La réalité risquait d’être moins héroïque.
Même si j’étais d’un bon niveau au bridge, je ne connaissais que les rudiments du poker. Les rares fois où je m’y étais essayé, je m’étais retrouvé à sec en moins de deux.
Lapierre fit son apparition trois quarts d’heure plus tard.
Il était accompagné par un homme de forte corpulence, en guise de pin-up. Il transpirait par tous les pores de la peau et suivait son maître à la trace en jetant de brefs coups d’œil à la ronde tout en s’épongeant le cou. Je le rangeai dans la catégorie des chauffeurs-gardes du corps-hommes à tout faire.
Ils se dirigèrent tous deux vers la table située dans l’alcôve, aussitôt suivis par quelques yuppies et un septuagénaire dont le visage rubicond me rappelait quelqu’un.
Après quelques échanges cordiaux, ils prirent place et entamèrent la partie.
Le garde du corps s’éloigna et vint s’installer à l’extrémité opposée du bar.
Il me restait à prendre mon mal en patience.
Je commandai un troisième whisky et fis le tour des tables en faisant mine de m’intéresser aux parties en cours.
Je me doutais qu’un tel comportement risquait d’attirer l’attention du physionomiste ou des caméras, mais je n’étais pas le seul à jouer au curieux. Quelques touristes avaient fait leur apparition et paradaient autour des tables sans s’y asseoir.
J’en profitai pour observer Lapierre à la dérobée.
Il semblait déterminé, sûr de lui et toisait les autres joueurs. Je le sentais colérique et susceptible, comme le sont souvent les petits formats.
Je dus attendre près d’une heure avant que l’opportunité que je guettais ne se présente.
Lapierre se leva, prononça quelques mots dont je ne saisis pas le sens et se dirigea vers le fond de la salle. Au passage, il lança un signe d’apaisement à son cerbère accoudé au bar.
J’anticipai le mouvement et pressai le pas pour entrer avant lui aux toilettes.
Le lieu abritait trois urinoirs.
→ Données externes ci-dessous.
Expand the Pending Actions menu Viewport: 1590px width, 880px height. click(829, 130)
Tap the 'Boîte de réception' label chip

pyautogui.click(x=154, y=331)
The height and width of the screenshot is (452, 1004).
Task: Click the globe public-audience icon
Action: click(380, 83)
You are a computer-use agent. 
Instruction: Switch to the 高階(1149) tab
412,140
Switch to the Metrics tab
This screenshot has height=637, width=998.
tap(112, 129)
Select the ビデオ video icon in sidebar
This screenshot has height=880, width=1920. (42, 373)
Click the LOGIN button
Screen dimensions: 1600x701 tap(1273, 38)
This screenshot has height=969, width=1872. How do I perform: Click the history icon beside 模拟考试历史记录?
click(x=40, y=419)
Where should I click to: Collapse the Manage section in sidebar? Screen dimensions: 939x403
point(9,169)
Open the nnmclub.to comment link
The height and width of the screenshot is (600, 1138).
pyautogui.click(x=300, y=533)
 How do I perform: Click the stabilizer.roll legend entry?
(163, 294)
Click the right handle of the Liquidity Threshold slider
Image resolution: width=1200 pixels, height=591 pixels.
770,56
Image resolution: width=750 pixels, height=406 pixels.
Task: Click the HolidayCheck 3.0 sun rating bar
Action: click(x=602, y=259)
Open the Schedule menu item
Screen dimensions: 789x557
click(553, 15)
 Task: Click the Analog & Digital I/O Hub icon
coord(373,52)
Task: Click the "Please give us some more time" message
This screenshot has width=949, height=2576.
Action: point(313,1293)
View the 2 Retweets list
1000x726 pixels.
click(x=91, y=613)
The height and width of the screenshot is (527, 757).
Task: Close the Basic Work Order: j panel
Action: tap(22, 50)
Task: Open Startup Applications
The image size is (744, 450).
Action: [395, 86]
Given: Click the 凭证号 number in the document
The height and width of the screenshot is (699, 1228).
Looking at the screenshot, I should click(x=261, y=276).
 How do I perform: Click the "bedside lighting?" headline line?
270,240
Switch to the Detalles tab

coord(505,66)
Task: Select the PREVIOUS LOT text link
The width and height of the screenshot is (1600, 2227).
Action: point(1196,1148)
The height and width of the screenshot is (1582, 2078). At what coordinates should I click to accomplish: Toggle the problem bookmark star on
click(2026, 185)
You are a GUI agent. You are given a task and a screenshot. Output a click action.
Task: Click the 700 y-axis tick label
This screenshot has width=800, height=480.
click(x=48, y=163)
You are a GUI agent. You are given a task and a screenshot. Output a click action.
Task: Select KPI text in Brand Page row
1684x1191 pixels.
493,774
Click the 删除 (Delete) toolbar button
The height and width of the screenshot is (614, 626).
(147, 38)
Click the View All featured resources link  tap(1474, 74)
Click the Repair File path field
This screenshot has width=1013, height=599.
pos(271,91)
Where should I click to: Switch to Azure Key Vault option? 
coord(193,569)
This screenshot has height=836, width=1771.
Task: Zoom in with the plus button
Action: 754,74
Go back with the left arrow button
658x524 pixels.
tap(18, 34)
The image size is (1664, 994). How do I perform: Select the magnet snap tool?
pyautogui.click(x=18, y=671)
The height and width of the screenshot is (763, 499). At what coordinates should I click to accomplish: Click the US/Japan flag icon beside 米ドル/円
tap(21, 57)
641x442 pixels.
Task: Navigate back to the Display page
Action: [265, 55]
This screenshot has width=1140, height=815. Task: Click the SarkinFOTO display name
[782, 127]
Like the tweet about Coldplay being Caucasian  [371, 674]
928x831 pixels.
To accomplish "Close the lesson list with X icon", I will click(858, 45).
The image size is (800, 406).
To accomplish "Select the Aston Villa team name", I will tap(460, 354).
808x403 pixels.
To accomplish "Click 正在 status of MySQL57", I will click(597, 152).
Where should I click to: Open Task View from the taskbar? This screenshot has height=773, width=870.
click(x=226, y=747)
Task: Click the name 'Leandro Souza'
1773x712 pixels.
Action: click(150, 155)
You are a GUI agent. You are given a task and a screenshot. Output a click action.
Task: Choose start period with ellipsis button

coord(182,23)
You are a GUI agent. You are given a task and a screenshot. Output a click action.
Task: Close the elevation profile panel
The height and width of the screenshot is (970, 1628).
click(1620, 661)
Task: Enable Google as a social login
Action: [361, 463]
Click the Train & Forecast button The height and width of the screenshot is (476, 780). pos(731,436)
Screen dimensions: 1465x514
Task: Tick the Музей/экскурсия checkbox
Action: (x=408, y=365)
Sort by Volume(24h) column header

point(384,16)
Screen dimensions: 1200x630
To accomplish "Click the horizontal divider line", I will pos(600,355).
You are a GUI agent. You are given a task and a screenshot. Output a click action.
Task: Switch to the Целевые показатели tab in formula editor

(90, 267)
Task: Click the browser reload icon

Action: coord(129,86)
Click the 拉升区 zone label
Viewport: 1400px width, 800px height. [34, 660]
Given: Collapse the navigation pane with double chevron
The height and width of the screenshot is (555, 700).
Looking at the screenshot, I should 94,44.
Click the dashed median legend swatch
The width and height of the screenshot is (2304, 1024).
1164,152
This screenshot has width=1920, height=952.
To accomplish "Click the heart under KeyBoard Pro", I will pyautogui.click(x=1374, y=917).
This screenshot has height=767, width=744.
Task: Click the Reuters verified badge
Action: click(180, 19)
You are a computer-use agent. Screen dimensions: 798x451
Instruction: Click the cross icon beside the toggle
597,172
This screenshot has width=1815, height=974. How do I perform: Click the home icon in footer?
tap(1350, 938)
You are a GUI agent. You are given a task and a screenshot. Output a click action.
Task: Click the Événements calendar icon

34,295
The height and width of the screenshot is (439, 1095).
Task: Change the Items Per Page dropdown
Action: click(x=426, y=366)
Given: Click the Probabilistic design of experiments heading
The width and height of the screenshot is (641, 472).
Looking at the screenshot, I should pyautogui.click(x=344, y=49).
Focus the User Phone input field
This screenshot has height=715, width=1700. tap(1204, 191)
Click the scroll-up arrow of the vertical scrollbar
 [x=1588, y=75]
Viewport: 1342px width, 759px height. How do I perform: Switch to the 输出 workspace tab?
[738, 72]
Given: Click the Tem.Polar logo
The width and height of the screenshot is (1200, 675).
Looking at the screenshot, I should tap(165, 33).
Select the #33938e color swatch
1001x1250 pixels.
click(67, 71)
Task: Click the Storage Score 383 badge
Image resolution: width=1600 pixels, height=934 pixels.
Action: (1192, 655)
Je m’installai au centre. Lapierre fit irruption quelques secondes plus tard et vint se placer à ma gauche. Planté à mes côtés, il me parut plus petit encore.
Je jetai un coup d’œil en oblique par-dessus son épaule. Je relevai qu’il avait une plaque d’eczéma dans la nuque et qu’il se faisait teindre les cheveux.
Je poursuivis l’examen en montant de manière imperceptible sur la pointe des pieds et constatai, non sans satisfaction, que son équipement personnel ne valait pas le mien.
L’acte était puéril et pulsionnel, mais les hommes sont ainsi faits. Si ce n’est lors d’un passage aux toilettes, ils le font dans les vestiaires de leur club sportif. Ils ne peuvent s’empêcher de comparer, d’évaluer, de soupeser. Si d’aventure le prétendant les surclasse, ils lui trouvent aussitôt une déficience physique ou une tare psychique. En désespoir de cause, ils lui prêtent le quotient intellectuel d’une pince à linge.
Lorsque sa miction débuta, je l’interpellai d’une voix mesurée.
— Ne vous méprenez pas sur mes intentions, monsieur Lapierre.
Il eut un léger mouvement de recul et le bruit d’écoulement s’interrompit.
— Qu’est-ce que vous voulez ?
Je gardai la tête droite et fixai la faïence murale.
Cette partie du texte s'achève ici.